43 Responses to Of cabbages and coings….

  1. I don’t think I’d like the jelly, Roger. But I do like them on the chair 🙂

  2. Rachel says:

    Oh I love membrillo… my sweet tooth (teeth?) is/are rather undiscerning. Mmmm… What a great wall behind the chair (and the chair too). Love your photos!

  3. Stunning photo of the chair and quinces. I’ve been chomping on Manchego and quince jam the last couple of days, a perfect match, I’ll readily confess to not having the patience to make the jam myself !

  4. Membrillo and manchego. When can we show up? 🙂

    Having this recipe handy will be helpful, should I ever be able to find quince in South Carolina.

  5. Mad Dog says:

    What?
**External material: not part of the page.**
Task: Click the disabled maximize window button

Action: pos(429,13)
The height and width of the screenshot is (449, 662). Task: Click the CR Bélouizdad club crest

Cabbages without Kings…
    Great pictures, isn’t it funny that quince jelly was once very popular in Britain and now a lot of people would never have tasted it.

    • I remember having to find some quinces to photography for “Country Living” in the 80’s, and ending up driving to a little hotel/restaurant in Bradfield Combust(near Bury St.Edmunds)who had quince trees. They stored them wrapped in newspaper to keep them fresh.

      • Mad Dog says:

        Brilliant! I think they are much easier to find now – a friend made me some jelly last year.
        Another missing thing is Saffron, once so popular a in England that a town’s name was changed to include it (Saffron Walden). I believe someone has recently started growing Saffron commercially in North Wales.

      • I love saffron and all the mystique about its value – more than gold, blah, blah. Imagine carrying a bag of saffron for security instead of Kruger Rands:)

  6. I will like them in a chair, I will like them anywhere, I do like green Quince with cheese.. oh, I give up..

  7. ChgoJohn says:

    I was hoping a commenter would shed some light on storing membrillo for you, Roger. I can be of no help. Although I’ve seen quince, I’ve never tasted them in any fashion. I need to find some quince jam to try.

  8. Andy Szpuk says:

    Nice touch with the Marquis de Sade reference, a good description.

  9. I have never membrillo. But after that description of yours I feel sure that if I can handle rhubarb I can handle quince. Project.

  10. Lisaman says:

    Love the colour quince on white..Saffron would be a lot lighter than Kuger rands…

  11. Gourmet magazine, when it still existed, once had a recipe for a beef stew with cubed quinces. I made it and it was quite good, but never retried the recipe because it was just too much work.

  12. Now this sounds tasty. I often end up with delicious fruit just waiting to be made into something, as I usually wait till the weekend to bake.

  13. Tandy says:

    Something worth trying!

  14. Ahh Manchego, a favourite of mine. And quince jam – an option for future perhaps? Fantastic photos. The second is a fine plate. What wine to accompany?

  15. Am feling homesick now as I would normally be making the next year´s supply! Love the writing (and the photo of course)…very clever Roger.

  16. I’m not very keen on membrillo to be honest, but your post and photographs make me want to give it a second chance 😉

  17. spree says:

    A gorgeous photo of the seated quince! (and as always, your writing…!)

  18. peasepudding says:

    Little jars of it would have been good so you could gift it on. Mind you u I have a habit of doing that and the cupboard just seem to fill up and Inforget about it.

  19. I think membrillo is worth making because it keeps for at least a year until the next time I make it. Just cut your square of it into manageable pieces – mine are about 10 x 8 cms – and wrap each one in greaseproof paper. Wrapped like that they can be kept in a cool larder or the fridge for a long time….if you can keep them rather than eat them!